Artur Pastor começou a sua vida profissional, em 1950, na Direção Geral dos Serviços Agrícolas, em Montalegre, como regente agrícola. Em 1953 foi transferido para Lisboa, para a Direção de Serviços Fitopatológicos e pouco tempo depois para a Repartição de Estudos, Informação e Propaganda, fundando aí o arquivo fotográfico da Direção Geral dos Serviços Agrícolas do Ministério da Economia.
Muito dedicado às suas funções profissionais, foi-lhe conferido o grau de oficial da Ordem do Mérito Agrícola e Industrial. Sempre progredindo na carreira, reformou-se em 1983 como engenheiro técnico agrário principal.
Viveu quase toda a sua vida aliado à fotografia. Desde criança que desenvolveu o gosto pela atividade fotográfica influenciado por uma educação inserida na sociedade eborense onde a prática da fotografia era crescente.
Os seus primeiros registos fotográficos terão sido no início da década de 1940, sobretudo no período em que se encontrava em Tavira. A sua primeira exposição individual, Motivos do Sul, realizou-se em Janeiro de 1946, em Faro, sendo alvo de excelentes apreciações na imprensa da época, colocando-o distintamente nos meios fotográficos.

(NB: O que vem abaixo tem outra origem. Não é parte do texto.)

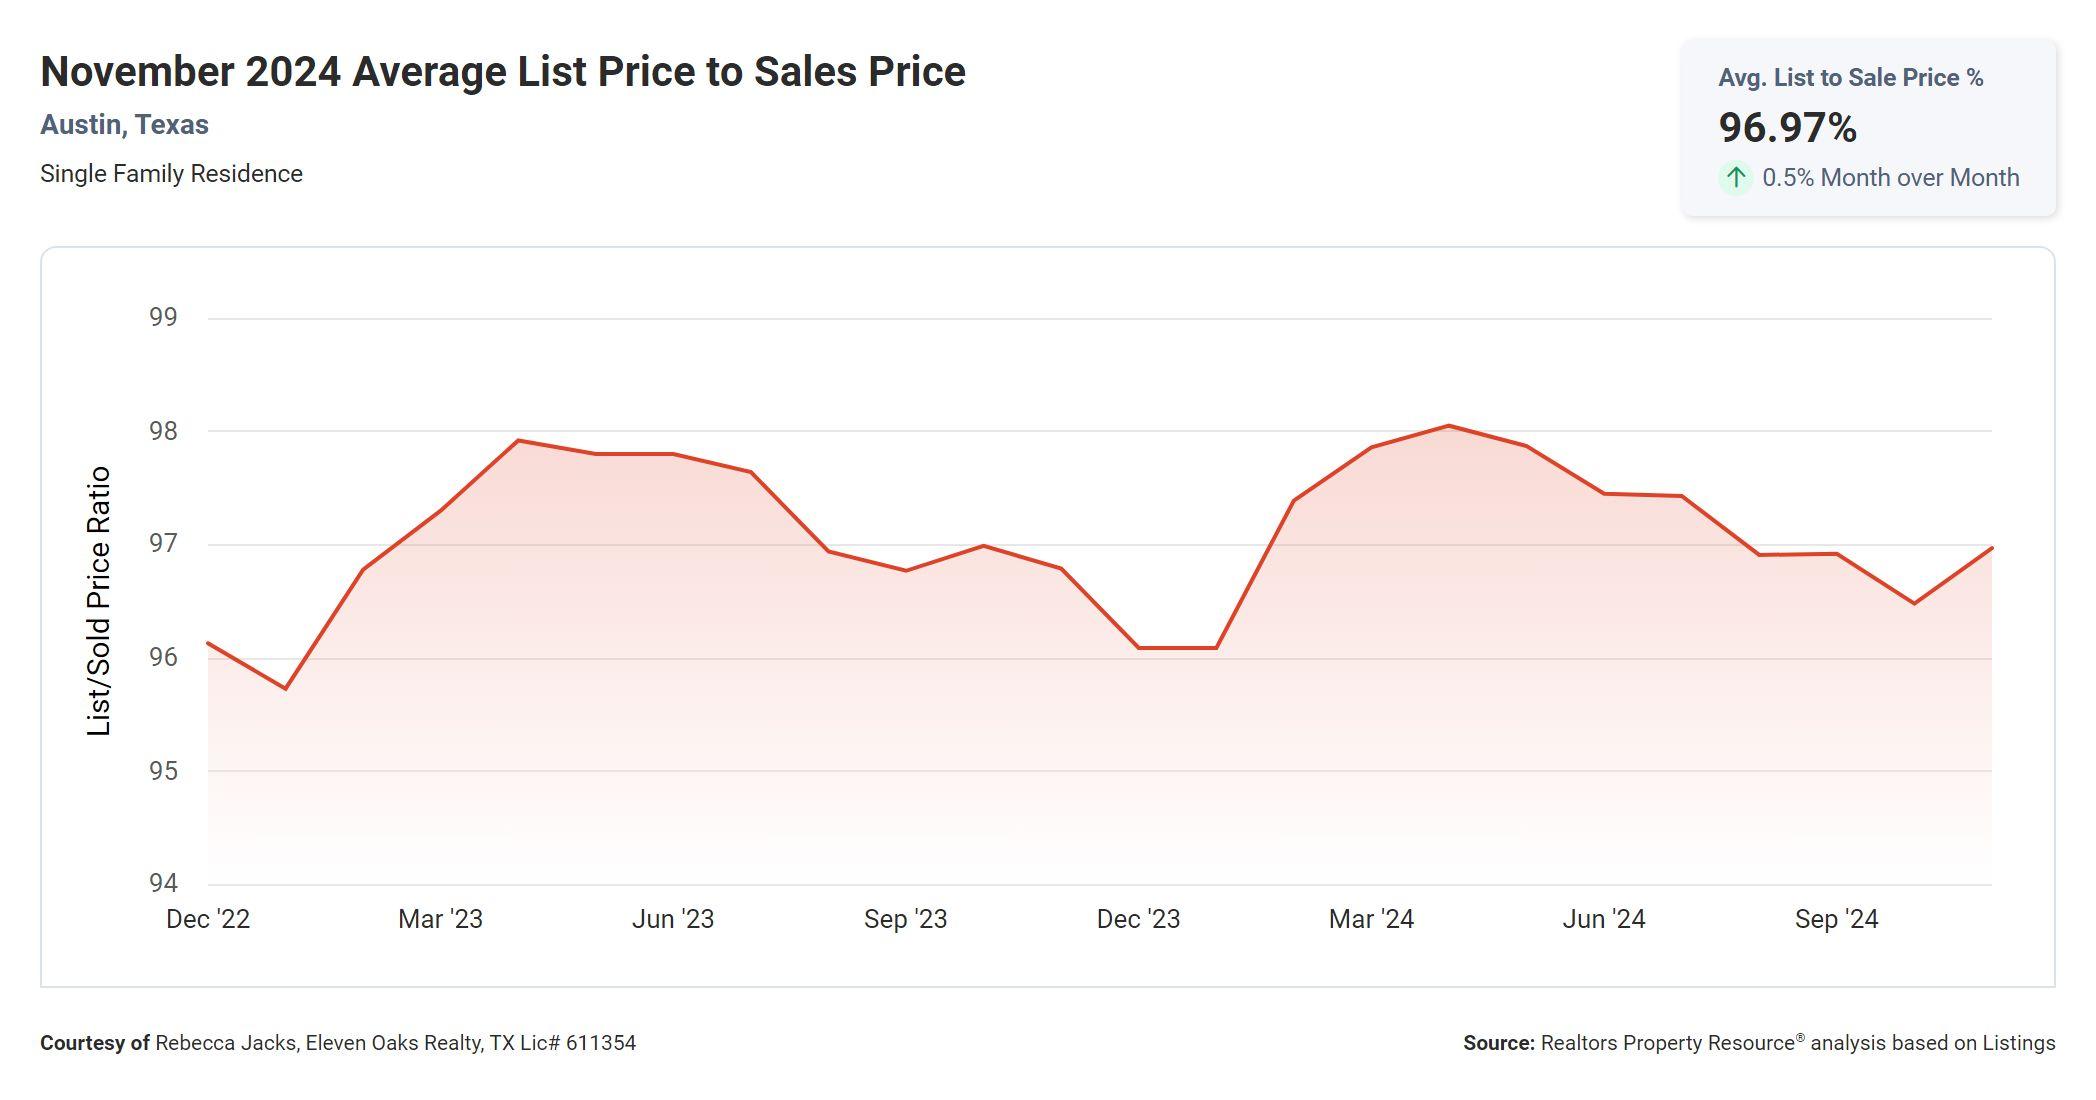Screen dimensions: 2096x1100
Task: Click the 'Mar '24' x-axis label
Action: [1371, 919]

A mesma exposição esteve em exibição em Évora, em junho do mesmo ano. Desde então, participou frequentemente em salões de fotografia, em Portugal e no estrangeiro, obtendo vários prémios e menções honrosas.
Em dezembro de 1970 e em junho de 1986 apresentou em Lisboa duas grandes exposições, respetivamente, Exposição de fotografias de Artur Pastor, no Palácio Foz, e Apontamentos de Lisboa, no Palácio Galveias, nelas reiterando a sua qualidade artística na prática da fotografia.
De acordo com a biografia que consta no Arquivo Municipal de Lisboa, o seu carácter erudito permitiu-lhe ser autor de diversos textos na imprensa e publicar dois álbuns de fotografia exclusivamente da sua autoria, incluindo os textos, Nazaré, em 1958 e Algarve, em 1965.
Foi também o autor do caderno A Fotografia e a Agricultura publicado pela Direção Geral de Extensão Rural do Ministério da Agricultura e Pescas, em 1979, entre outros projetos desta instituição.
Acompanhando a evolução da tecnologia, substitui a sua incansável companheira Rolleiflex por uma Mamiya e mais tarde por uma Nikon, fazendo com esta os seus últimos registos fotográficos, a Expo98.